■ YOUR INSTRUCTIONS ■
Copy nothing but the lines below, from the one with "The image size is (622, 310)." through the one with "Screen dimensions: 639x466", exactly as written; no pictures should appear.

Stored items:

──────────────────────────────

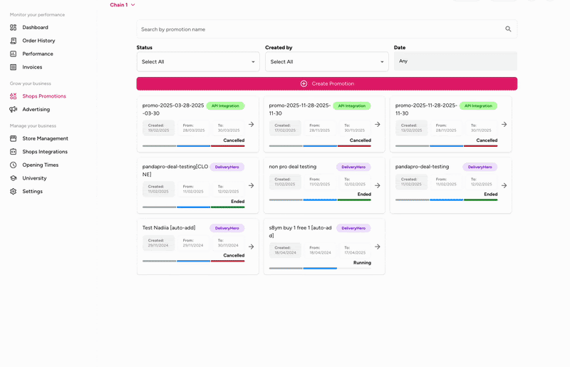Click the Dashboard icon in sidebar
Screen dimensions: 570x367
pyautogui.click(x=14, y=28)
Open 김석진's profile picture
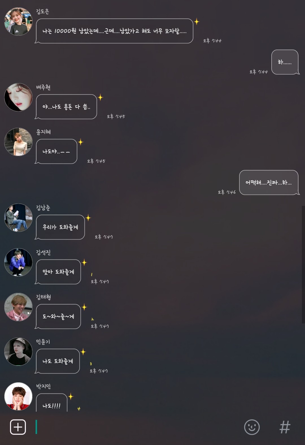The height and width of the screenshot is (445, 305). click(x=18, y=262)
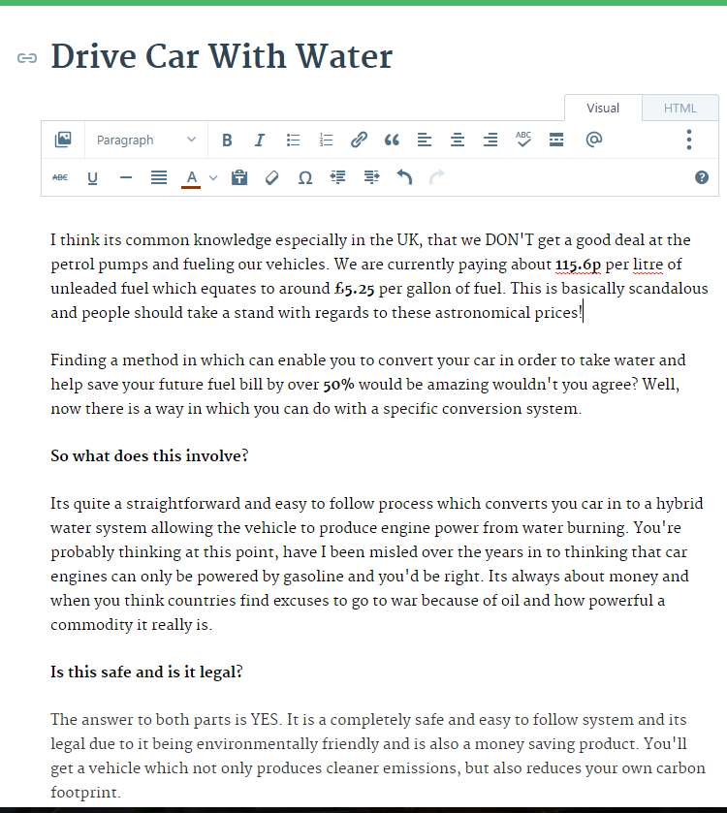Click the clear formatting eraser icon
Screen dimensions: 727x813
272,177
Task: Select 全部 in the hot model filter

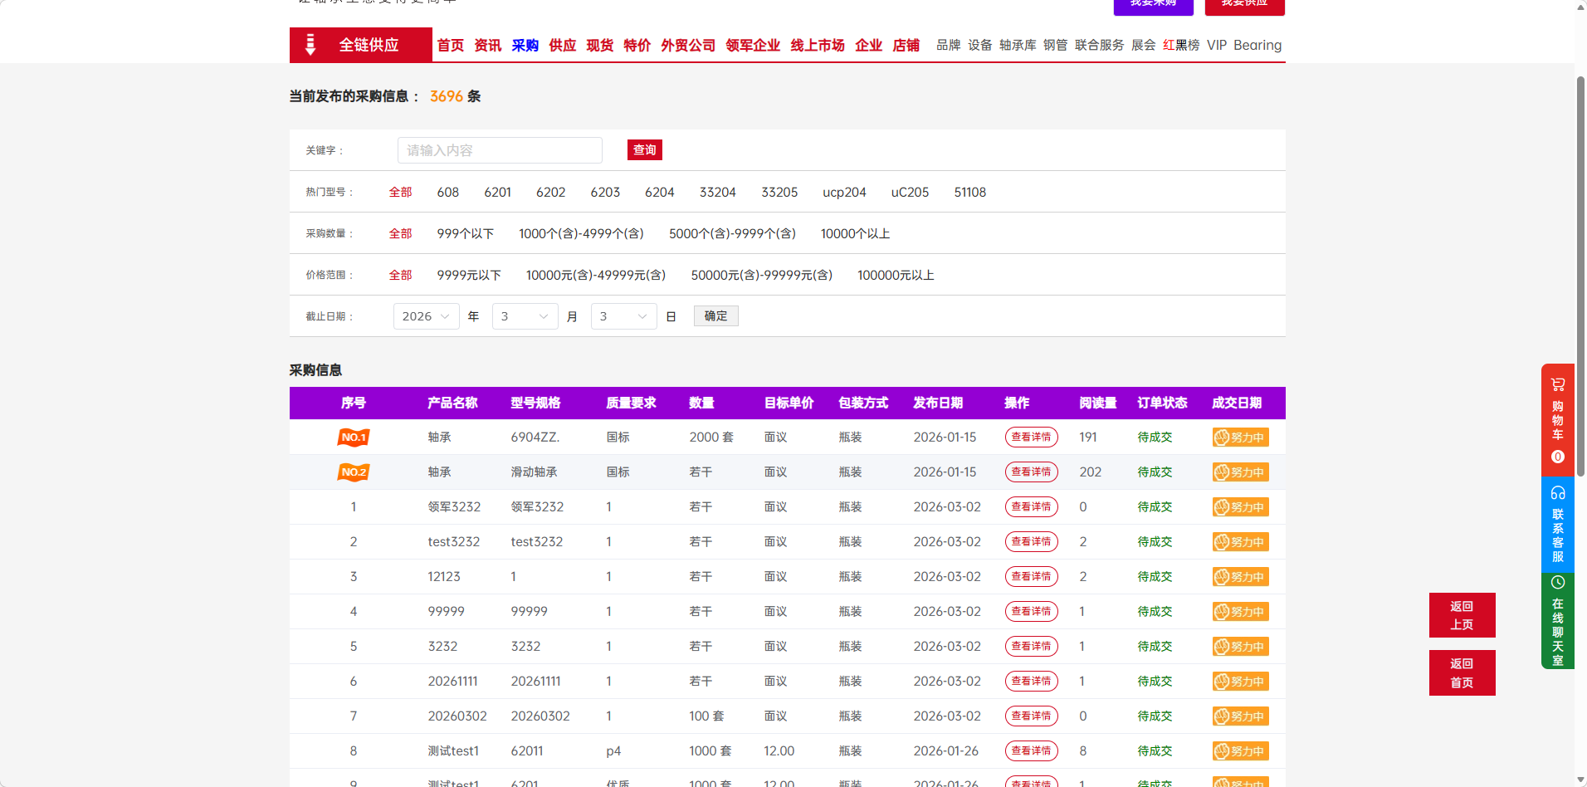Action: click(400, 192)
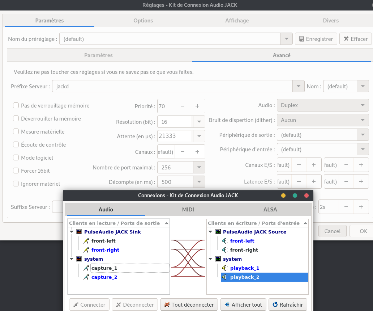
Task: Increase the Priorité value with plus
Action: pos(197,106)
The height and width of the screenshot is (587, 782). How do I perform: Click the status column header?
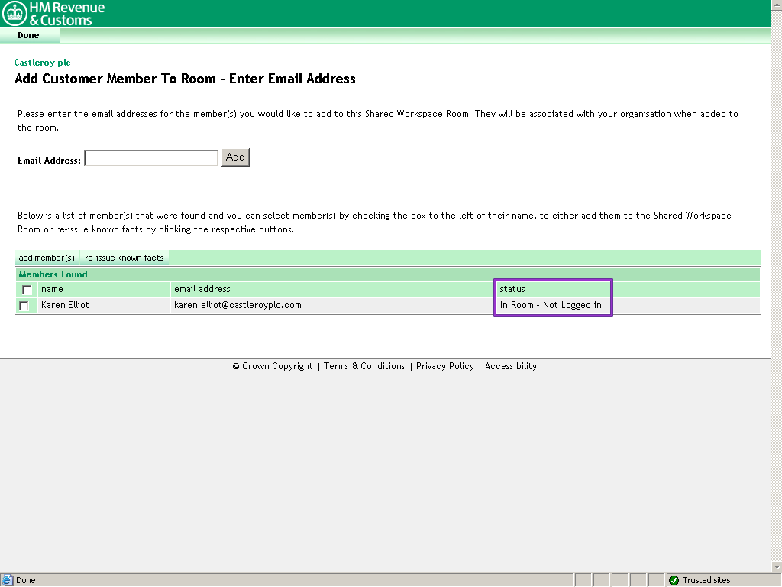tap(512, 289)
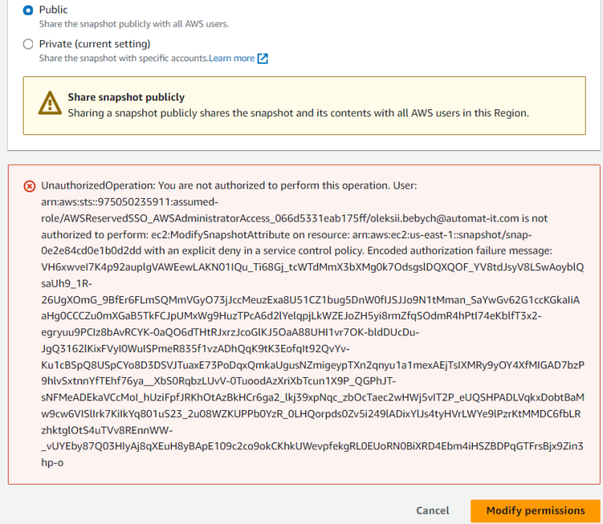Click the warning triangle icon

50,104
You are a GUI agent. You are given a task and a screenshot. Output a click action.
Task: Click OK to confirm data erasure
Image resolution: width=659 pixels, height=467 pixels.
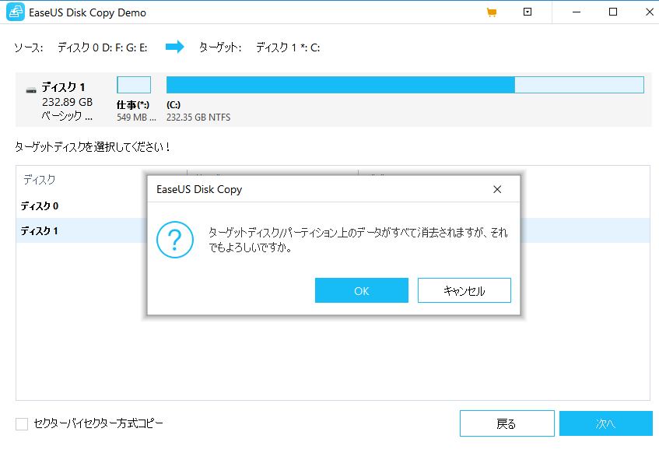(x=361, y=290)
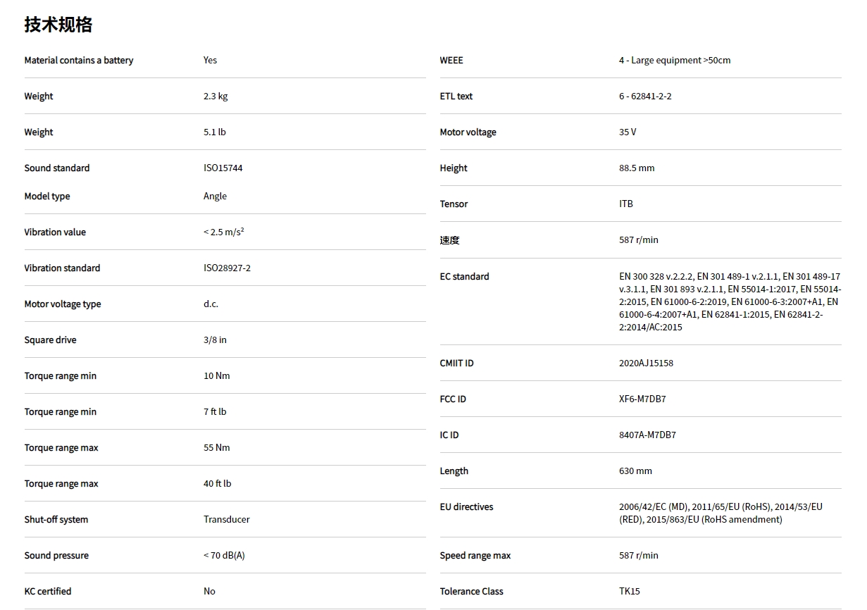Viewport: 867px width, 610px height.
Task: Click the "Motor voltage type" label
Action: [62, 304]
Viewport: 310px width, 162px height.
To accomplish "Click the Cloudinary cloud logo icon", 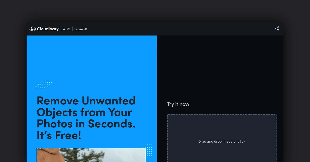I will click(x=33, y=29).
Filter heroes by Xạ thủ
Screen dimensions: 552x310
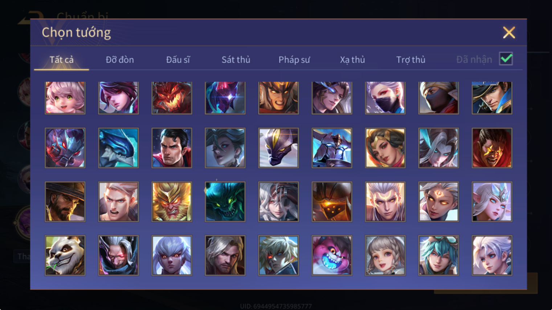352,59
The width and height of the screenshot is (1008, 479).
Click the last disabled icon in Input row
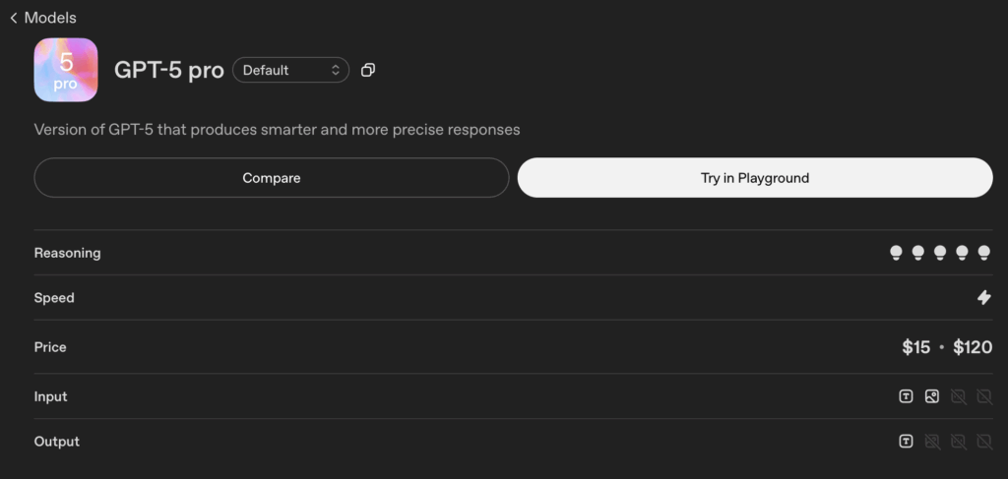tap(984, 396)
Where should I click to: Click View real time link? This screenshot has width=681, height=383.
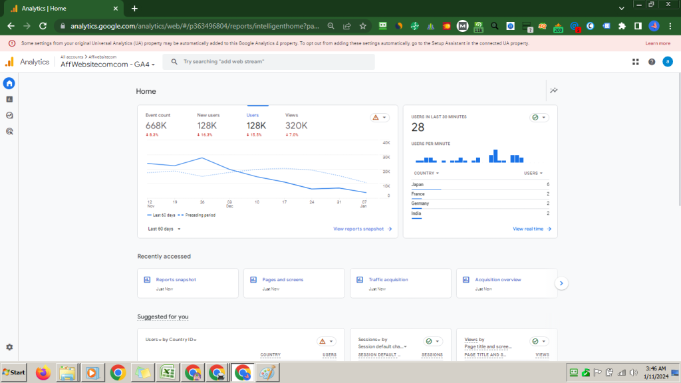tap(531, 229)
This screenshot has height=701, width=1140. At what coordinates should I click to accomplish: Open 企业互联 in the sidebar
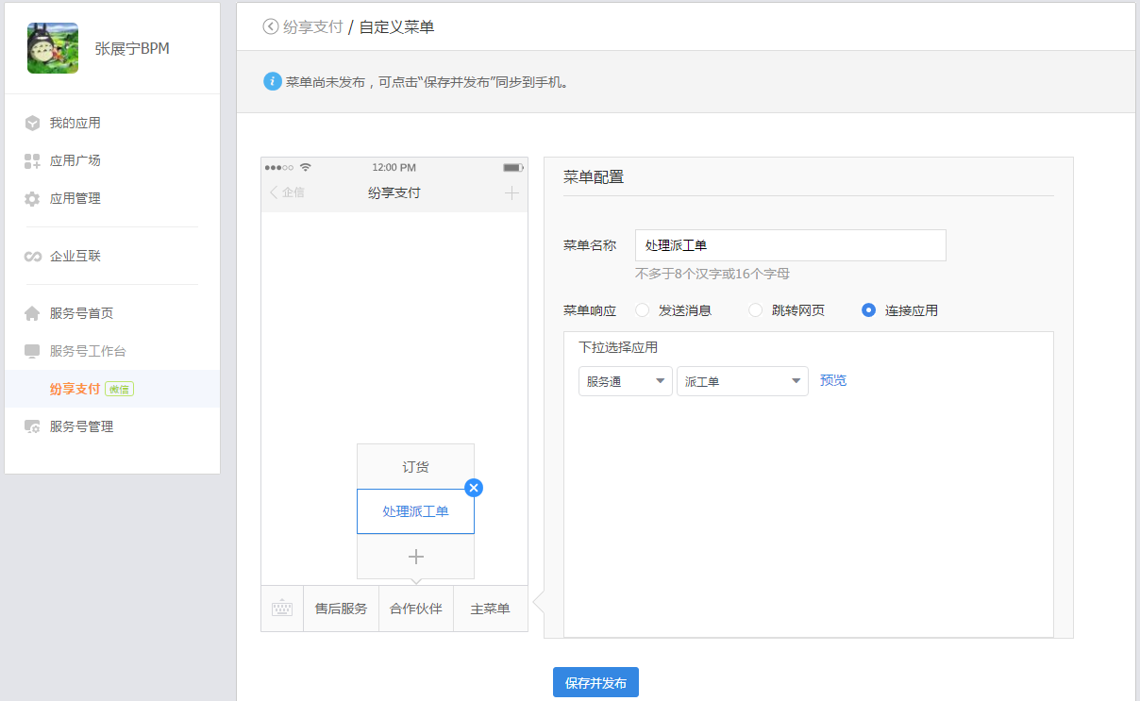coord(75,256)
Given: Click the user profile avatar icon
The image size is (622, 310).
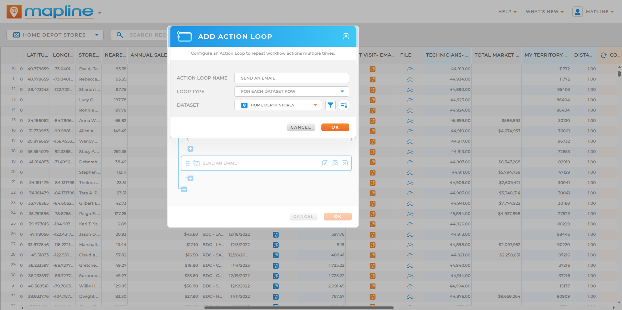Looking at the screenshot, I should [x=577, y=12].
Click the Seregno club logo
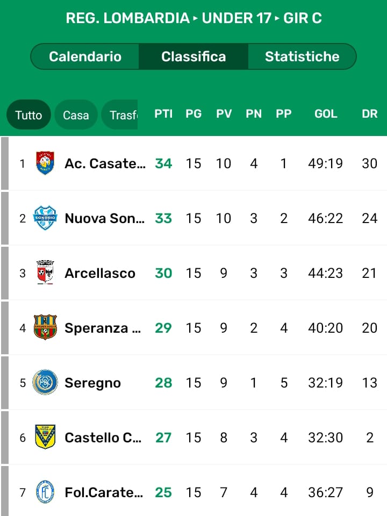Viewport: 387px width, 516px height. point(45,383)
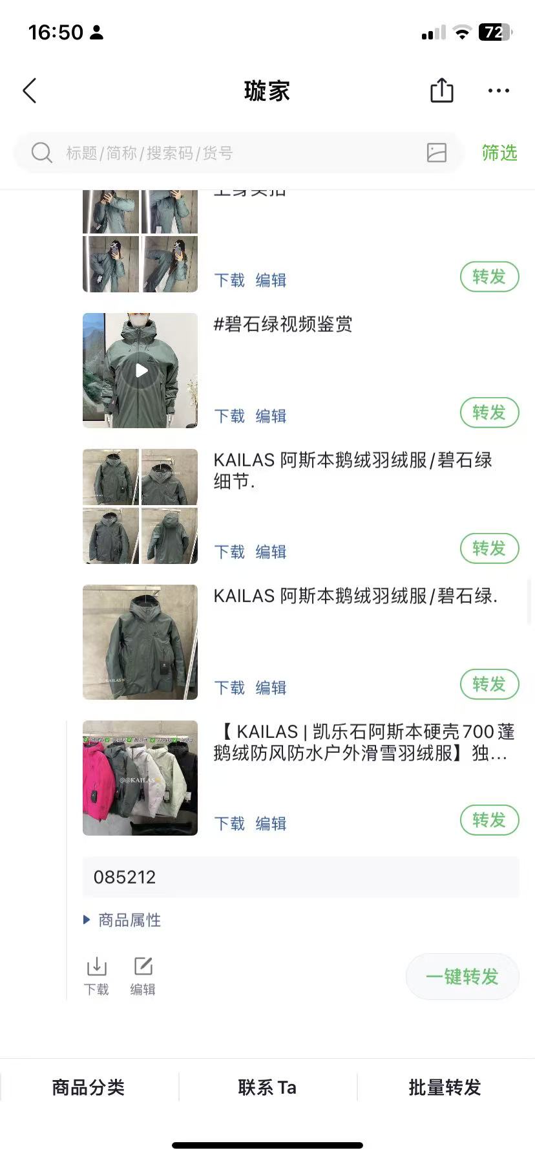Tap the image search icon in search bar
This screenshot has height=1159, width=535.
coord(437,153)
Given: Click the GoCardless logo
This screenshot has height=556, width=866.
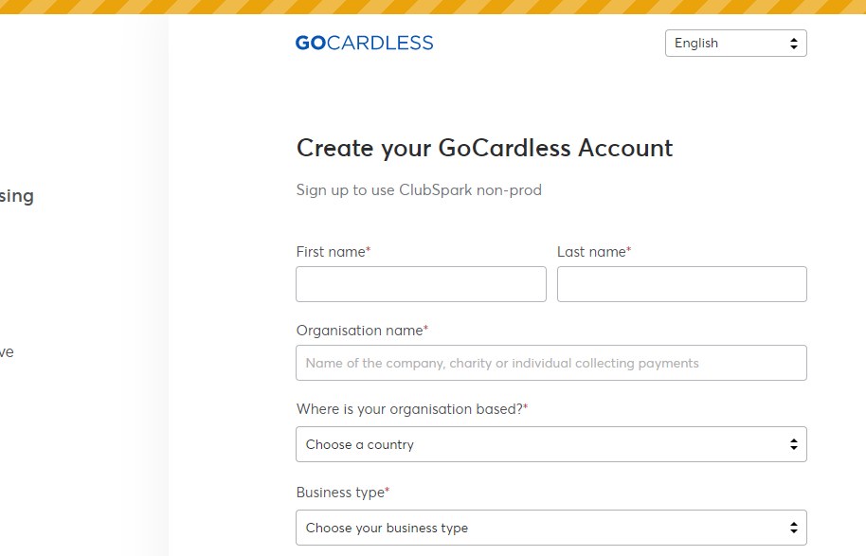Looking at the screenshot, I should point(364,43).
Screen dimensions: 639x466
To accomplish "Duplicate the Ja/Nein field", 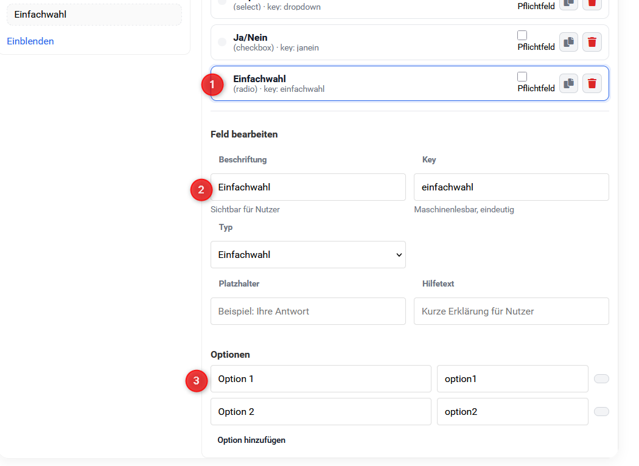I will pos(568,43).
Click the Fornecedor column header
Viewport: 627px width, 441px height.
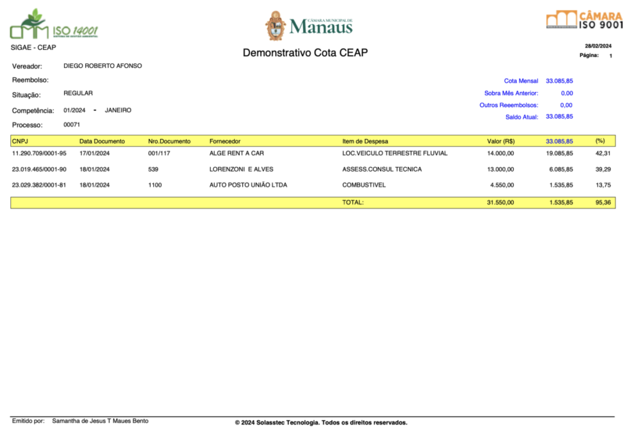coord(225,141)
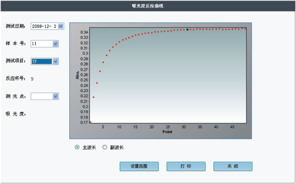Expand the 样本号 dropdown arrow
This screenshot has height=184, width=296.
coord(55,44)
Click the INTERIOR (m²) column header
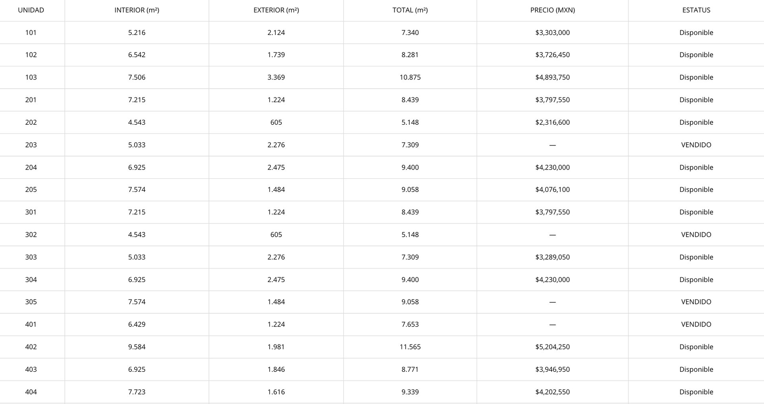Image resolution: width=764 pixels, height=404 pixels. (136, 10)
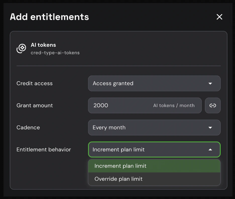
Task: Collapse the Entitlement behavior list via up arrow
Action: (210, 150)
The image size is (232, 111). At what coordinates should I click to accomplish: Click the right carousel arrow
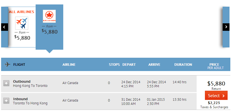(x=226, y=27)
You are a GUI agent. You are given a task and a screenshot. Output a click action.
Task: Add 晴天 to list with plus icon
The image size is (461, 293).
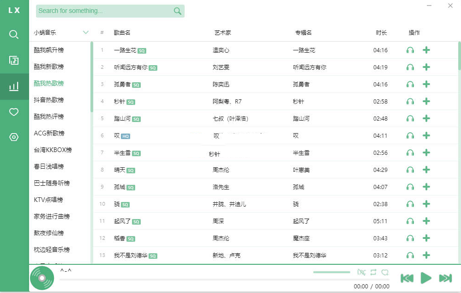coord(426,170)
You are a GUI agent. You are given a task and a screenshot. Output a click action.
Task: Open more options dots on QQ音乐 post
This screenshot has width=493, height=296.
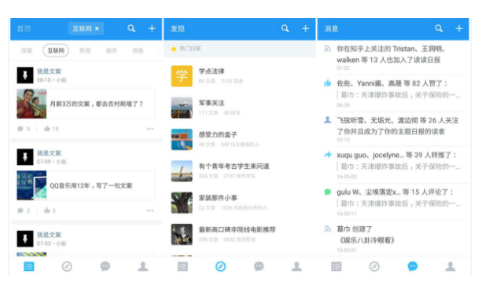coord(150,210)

──────────────────────────────

■ EXERCISE RESULT ■
The image size is (622, 310).
Looking at the screenshot, I should [x=577, y=12].
Click the Seregno club logo
Viewport: 387px width, 516px height. point(45,383)
Tap the image search icon in search bar
This screenshot has height=1159, width=535.
coord(437,153)
Given: Click the GoCardless logo
This screenshot has height=556, width=866.
Looking at the screenshot, I should point(364,43).
Screen dimensions: 639x466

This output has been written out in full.